About this exercise: Set down, exactly as written, the lines from the line holding "Click the ETH" to the end of the data, inclusive, skipping any pictures.

Listed entries:
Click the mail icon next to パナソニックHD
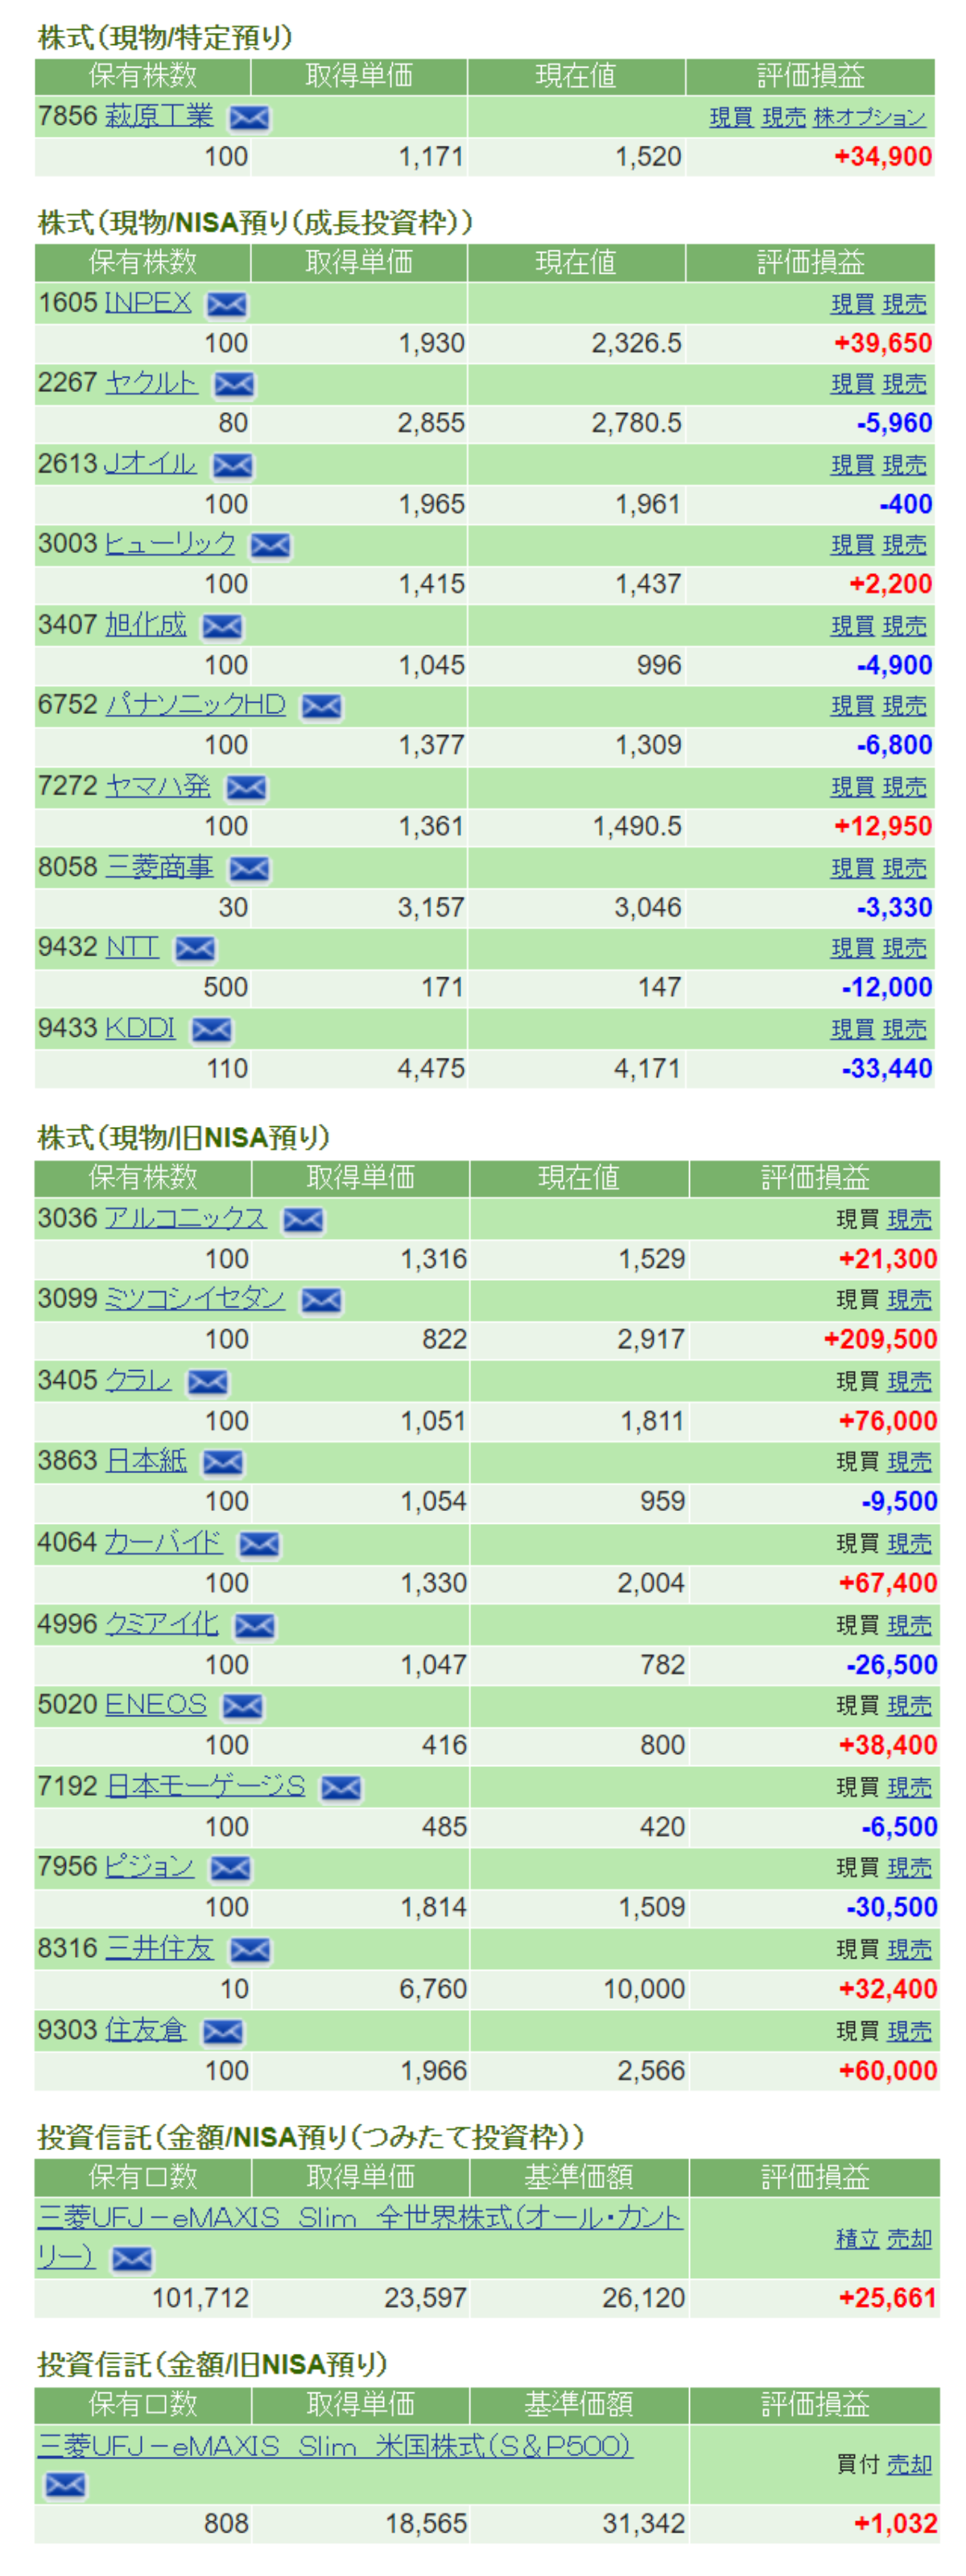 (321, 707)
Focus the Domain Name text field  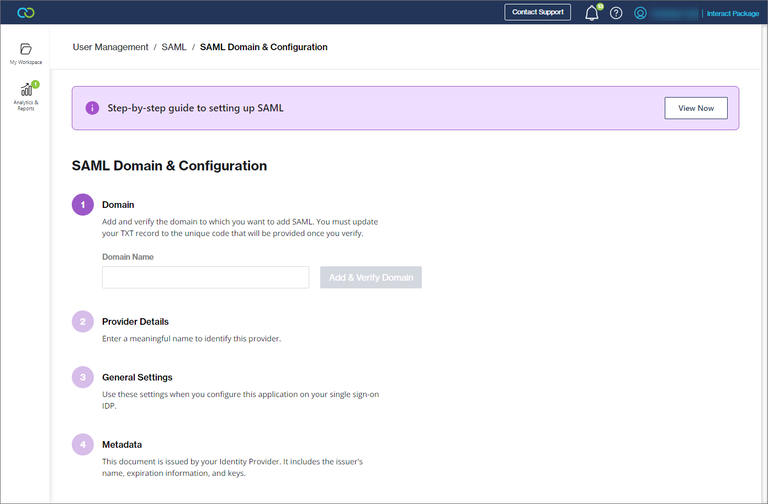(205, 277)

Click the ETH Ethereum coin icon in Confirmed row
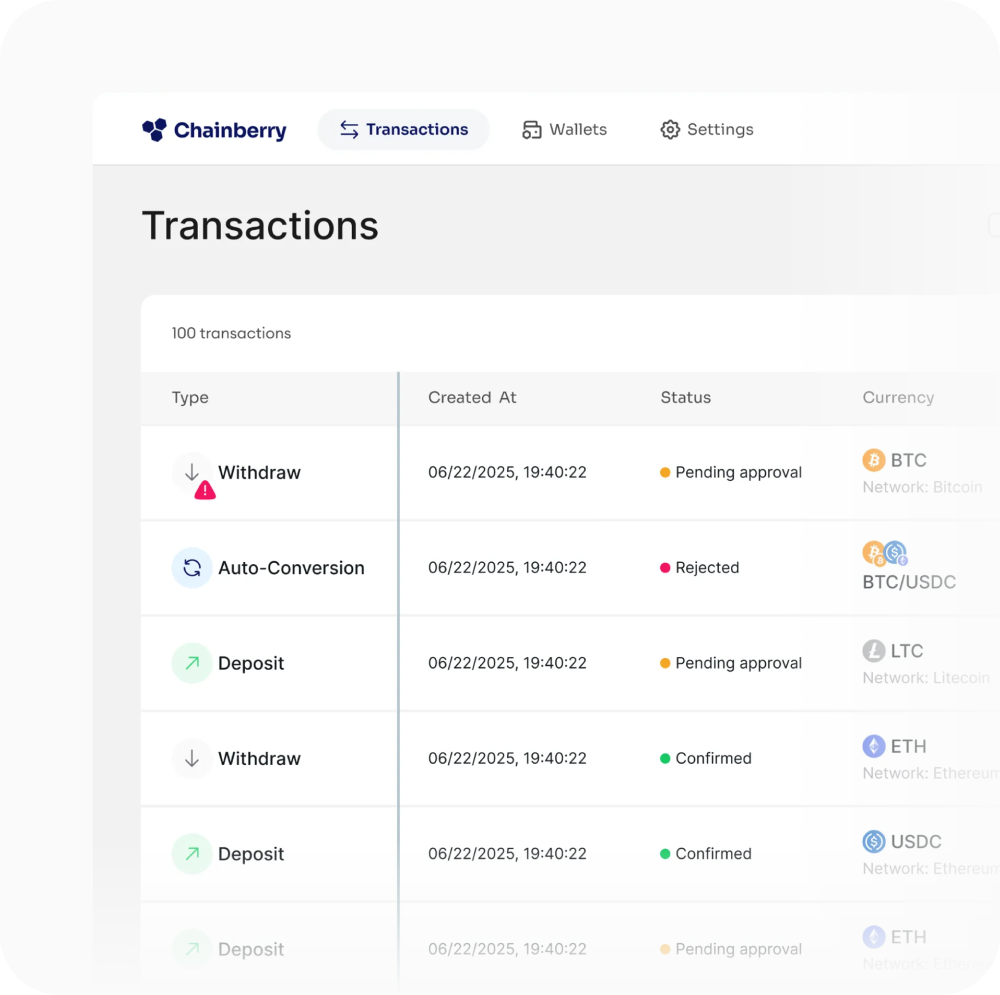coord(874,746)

The answer:
Click the ETH Ethereum coin icon in Confirmed row
coord(874,746)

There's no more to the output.